▸ **Exercise instructions**: Starting at the line that contains "Click the search magnifier icon in header", transcribe every remaining line of the entries exactly, including the last one.

Saved data entries:
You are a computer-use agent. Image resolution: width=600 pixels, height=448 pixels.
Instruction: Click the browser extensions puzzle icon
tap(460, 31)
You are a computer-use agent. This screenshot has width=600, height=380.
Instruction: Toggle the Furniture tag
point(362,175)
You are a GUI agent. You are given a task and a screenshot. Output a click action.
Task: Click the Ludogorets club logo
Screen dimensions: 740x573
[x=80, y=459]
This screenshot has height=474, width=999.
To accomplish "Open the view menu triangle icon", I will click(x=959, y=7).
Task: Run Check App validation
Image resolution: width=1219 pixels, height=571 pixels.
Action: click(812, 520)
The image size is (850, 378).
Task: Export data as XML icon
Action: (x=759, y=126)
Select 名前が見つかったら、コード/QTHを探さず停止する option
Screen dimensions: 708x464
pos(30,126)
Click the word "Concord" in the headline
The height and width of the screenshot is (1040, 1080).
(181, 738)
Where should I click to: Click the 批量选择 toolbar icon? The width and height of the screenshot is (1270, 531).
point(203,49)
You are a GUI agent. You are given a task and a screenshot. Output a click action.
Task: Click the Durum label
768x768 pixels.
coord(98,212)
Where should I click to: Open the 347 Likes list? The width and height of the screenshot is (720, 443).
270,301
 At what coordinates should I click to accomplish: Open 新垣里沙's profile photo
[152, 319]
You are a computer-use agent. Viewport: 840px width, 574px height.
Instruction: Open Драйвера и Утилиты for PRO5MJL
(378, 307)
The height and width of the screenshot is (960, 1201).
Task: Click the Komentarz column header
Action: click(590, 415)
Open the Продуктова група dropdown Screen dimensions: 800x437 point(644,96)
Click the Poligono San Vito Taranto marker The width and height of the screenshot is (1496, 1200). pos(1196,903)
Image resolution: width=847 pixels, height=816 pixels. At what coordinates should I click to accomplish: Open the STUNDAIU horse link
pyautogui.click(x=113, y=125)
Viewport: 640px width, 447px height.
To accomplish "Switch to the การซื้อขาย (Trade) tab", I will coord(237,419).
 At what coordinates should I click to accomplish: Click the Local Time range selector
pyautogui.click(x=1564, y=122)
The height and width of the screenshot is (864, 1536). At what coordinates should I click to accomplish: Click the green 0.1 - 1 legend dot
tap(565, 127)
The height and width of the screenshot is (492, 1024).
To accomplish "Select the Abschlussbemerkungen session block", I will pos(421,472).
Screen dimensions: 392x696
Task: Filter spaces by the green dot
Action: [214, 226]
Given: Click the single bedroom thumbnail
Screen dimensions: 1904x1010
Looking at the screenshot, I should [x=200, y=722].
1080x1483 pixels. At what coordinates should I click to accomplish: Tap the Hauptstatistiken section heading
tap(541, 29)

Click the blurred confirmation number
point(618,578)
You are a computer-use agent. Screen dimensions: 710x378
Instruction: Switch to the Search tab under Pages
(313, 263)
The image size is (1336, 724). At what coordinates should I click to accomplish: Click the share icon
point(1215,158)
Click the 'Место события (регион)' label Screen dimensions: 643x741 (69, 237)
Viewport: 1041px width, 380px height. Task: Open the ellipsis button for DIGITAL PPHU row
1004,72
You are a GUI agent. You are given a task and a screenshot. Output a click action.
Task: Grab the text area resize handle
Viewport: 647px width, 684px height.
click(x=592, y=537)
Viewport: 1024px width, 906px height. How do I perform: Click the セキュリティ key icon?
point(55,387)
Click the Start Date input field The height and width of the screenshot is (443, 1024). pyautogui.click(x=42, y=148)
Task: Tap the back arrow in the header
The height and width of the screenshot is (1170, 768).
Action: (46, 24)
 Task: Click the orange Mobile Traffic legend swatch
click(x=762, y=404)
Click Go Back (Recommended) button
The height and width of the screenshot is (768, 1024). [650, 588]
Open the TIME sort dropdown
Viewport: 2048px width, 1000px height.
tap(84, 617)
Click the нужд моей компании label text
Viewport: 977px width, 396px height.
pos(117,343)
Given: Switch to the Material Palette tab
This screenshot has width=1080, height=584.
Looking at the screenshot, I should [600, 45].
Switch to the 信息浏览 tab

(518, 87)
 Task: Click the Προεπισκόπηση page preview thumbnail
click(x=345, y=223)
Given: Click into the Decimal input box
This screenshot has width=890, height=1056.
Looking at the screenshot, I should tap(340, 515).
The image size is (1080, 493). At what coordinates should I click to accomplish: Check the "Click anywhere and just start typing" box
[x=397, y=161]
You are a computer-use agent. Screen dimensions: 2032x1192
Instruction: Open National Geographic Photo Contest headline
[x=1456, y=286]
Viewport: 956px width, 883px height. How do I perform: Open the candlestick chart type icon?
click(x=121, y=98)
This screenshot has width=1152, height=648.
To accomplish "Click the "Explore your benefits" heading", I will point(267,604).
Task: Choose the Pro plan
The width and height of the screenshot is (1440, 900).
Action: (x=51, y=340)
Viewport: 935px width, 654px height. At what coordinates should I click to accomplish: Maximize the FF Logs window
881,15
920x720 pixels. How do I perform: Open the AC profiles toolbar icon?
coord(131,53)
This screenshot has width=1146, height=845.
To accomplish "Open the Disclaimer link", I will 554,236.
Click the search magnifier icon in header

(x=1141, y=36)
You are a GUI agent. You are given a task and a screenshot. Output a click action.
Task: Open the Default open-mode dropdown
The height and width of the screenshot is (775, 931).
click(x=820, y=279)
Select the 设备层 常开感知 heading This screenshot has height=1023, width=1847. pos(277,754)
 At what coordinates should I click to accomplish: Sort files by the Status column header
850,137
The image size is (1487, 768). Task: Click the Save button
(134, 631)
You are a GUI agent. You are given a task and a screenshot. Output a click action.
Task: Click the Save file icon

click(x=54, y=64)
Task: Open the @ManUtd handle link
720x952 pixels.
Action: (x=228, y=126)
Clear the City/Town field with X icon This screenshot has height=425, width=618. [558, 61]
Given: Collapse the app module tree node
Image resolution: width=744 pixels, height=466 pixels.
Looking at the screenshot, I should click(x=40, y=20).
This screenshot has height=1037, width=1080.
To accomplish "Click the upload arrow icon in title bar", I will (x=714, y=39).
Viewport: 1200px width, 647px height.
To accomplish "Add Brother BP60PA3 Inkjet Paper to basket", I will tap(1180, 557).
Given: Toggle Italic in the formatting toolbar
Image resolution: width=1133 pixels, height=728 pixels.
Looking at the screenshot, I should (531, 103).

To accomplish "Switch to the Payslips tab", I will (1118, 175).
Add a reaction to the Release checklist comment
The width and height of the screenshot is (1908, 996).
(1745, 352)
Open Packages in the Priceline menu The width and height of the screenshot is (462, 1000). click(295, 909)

▸ **Output of the exercise**:
Click the search magnifier icon in header

(x=1141, y=36)
You are a GUI agent. You are given a task and a screenshot. Output a click action.
Task: Open the Default open-mode dropdown
The height and width of the screenshot is (775, 931).
click(x=820, y=279)
Select the 设备层 常开感知 heading This screenshot has height=1023, width=1847. pos(277,754)
 At what coordinates should I click to accomplish: Sort files by the Status column header
850,137
The image size is (1487, 768). Task: Click the Save button
(134, 631)
You are a GUI agent. You are given a task and a screenshot. Output a click action.
Task: Click the Save file icon

click(x=54, y=64)
Task: Open the @ManUtd handle link
720x952 pixels.
Action: (x=228, y=126)
Clear the City/Town field with X icon This screenshot has height=425, width=618. [558, 61]
Given: Collapse the app module tree node
Image resolution: width=744 pixels, height=466 pixels.
Looking at the screenshot, I should click(x=40, y=20).
This screenshot has height=1037, width=1080.
To accomplish "Click the upload arrow icon in title bar", I will (x=714, y=39).
Viewport: 1200px width, 647px height.
To accomplish "Add Brother BP60PA3 Inkjet Paper to basket", I will tap(1180, 557).
Given: Toggle Italic in the formatting toolbar
Image resolution: width=1133 pixels, height=728 pixels.
Looking at the screenshot, I should (531, 103).

To accomplish "Switch to the Payslips tab", I will (1118, 175).
Add a reaction to the Release checklist comment
The width and height of the screenshot is (1908, 996).
(1745, 352)
Open Packages in the Priceline menu The width and height of the screenshot is (462, 1000). click(295, 909)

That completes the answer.